Les moines de l’abbaye les chassent et détruisent leur campement. En réponse à cette attaque, l’abbé de Cluny est excommunié. Par le concordat de Cluny du 14 mai 1280, le pape Nicolas III contraint les Bénédictins à accepter l’installation des Franciscains. La condition principale est la suivante : les Bénédictins autorisent les Franciscains à s’établir sur les terres du prieuré de Charlieu, mais hors de la paroisse de Charlieu. Les Cordeliers se fixent donc sur la paroisse de Saint-Nizier-sous-Charlieu et s’engagent dans la construction du couvent.
Lors des trêves de la guerre de Cent Ans (1337-1453), des bandes de mercenaires démobilisés, les « Tard-Venus », ravagent le pays. Suite au traité de paix de Brétigny (1360), ils attaquent Charlieu en janvier 1362. Si la ville parvient à les repousser, la quasi-totalité du couvent des Cordeliers est détruit.
Après la destruction du couvent en 1362, les Franciscains profitent du retour au calme et des dons qui affluent pour le reconstruire. Vers 1390, Hugues de Châtelus, seigneur de Châteaumorand, devient le principal bienfaiteur en finançant les trois quarts du nouveau cloître. L’église est également rebâtie de façon simple et austère. La nef unique est vaste, conçue pour accueillir un quartier entier de la ville.
À la fin du XVIe siècle, la violence des guerres de Religion touche Charlieu qui est plusieurs fois menacée, assiégée, pillée. Sans protection, le couvent est déserté par les Cordeliers.
Après les guerres de Religion, la situation financière des Cordeliers s’améliore, leur activité religieuse finançant leur vie communautaire. Ils contribuent à la vie spirituelle des paroisses et figurent au premier rang des processions de la ville, après les Bénédictins.
Aux XVIIe et XVIIIe siècles, les relations entre les deux communautés religieuses sont excellentes.
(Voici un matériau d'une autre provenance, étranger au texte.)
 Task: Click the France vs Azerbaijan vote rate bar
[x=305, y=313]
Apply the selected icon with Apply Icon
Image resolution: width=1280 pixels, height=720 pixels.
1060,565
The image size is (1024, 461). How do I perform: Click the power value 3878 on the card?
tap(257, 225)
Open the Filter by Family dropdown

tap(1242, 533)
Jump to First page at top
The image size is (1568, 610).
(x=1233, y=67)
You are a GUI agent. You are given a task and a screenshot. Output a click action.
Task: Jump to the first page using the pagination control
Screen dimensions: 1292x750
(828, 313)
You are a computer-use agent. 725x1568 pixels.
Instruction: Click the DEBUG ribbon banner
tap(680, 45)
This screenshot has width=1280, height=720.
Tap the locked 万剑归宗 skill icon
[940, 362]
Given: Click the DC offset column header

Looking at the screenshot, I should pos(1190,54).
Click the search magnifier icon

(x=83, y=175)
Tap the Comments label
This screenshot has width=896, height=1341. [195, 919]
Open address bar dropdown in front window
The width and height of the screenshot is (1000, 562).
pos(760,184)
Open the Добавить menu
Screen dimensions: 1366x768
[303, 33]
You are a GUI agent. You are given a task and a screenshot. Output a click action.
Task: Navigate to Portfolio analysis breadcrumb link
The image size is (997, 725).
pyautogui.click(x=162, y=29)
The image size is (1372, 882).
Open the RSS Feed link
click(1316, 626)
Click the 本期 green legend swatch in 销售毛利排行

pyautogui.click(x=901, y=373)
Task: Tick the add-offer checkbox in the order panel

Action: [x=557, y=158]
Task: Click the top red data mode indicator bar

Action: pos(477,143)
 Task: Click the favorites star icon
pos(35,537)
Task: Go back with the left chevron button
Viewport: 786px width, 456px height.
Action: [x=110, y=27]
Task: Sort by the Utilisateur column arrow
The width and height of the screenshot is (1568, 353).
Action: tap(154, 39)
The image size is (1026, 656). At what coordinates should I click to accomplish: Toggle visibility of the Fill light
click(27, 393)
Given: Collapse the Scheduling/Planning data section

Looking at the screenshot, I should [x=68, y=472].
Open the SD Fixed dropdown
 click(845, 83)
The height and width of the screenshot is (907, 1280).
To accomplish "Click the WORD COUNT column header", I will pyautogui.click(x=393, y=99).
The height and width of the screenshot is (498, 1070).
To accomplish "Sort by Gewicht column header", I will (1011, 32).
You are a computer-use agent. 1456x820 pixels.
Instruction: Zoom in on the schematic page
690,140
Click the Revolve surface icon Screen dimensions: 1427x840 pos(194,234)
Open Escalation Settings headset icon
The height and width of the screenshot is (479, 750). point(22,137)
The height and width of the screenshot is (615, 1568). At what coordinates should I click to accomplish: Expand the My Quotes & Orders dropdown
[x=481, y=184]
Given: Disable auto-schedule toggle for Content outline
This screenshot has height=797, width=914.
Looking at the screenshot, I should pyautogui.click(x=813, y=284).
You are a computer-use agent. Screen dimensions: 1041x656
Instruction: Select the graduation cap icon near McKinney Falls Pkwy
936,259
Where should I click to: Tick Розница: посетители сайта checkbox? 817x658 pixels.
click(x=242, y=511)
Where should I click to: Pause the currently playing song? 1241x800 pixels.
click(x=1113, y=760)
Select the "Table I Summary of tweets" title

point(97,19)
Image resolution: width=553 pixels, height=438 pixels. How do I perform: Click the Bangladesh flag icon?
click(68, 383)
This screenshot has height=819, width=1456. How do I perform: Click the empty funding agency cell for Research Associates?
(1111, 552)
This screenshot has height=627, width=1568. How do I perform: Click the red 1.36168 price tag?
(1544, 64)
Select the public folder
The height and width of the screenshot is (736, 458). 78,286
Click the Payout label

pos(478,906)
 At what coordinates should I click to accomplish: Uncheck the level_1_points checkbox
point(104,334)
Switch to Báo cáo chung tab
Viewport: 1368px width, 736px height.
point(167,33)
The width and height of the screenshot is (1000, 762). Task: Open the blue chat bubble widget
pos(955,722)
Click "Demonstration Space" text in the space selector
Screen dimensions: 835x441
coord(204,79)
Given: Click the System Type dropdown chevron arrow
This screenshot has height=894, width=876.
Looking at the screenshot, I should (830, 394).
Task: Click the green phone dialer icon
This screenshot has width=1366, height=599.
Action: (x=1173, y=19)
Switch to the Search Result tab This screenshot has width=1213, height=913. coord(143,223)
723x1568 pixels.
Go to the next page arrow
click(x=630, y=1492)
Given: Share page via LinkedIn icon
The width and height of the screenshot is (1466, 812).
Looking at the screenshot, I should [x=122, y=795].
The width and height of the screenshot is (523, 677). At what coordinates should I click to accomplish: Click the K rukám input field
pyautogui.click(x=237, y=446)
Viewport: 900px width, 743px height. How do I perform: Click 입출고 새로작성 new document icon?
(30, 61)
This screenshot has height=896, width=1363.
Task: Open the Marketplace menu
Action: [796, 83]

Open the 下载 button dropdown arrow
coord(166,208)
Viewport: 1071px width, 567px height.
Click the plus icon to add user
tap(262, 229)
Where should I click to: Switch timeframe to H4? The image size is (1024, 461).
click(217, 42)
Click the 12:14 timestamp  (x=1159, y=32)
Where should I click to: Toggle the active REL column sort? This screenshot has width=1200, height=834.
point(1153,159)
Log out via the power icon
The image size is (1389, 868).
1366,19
En février 1790, le comité ecclésiastique de l’Assemblée constituante vote la fin des congrégations religieuses : il faut faire un choix entre la vie en communauté ou le retour à la vie civile. Déjà âgés, les trois Cordeliers vivant encore au couvent, Claude Sichet, François Huguenin et Michel Janin, refusent la Constitution civile du clergé. Ils demeurent au couvent tandis que les terres et les bâtiments sont vendus en 1791. En 1792, la municipalité décide de les expulser ; ils quittent Charlieu sans laisser de traces.
Après leur départ, les bâtiments sont désaffectés ou détruits. Dans l’église, pour aménager une grange, on abat le jubé. Les chapelles du sud de l’église et les autres parties du couvent sont transformées en habitations.
En 1910, le propriétaire, Ferdinand Dolliat, vend le terrain du cloître à Jacques Seligmann, influent antiquaire parisien à la clientèle prestigieuse. Les matériaux sont rapidement cédés à de riches Américains qui veulent en orner leur court de tennis en Californie. Lorsque le scandale éclate dans la presse, deux galeries du cloître ont déjà été démontées et mises en caisses. L’intervention de la Société des Amis des Arts de Charlieu (fondée en 1908), de personnalités régionales et d’hommes politiques influents sauvent le cloître. Le 19 novembre 1910, le ministère des Beaux-Arts l’inscrit d’office aux Monuments historiques, puis l’expropriation est prononcée. Le cloître est remonté avant la Première Guerre Mondiale.
Le couvent des Cordeliers est valorisé par la Société des Amis des Arts jusqu’en 2010. Il est aujourd’hui la propriété du Département de la Loire, qui en assure la gestion et la conservation.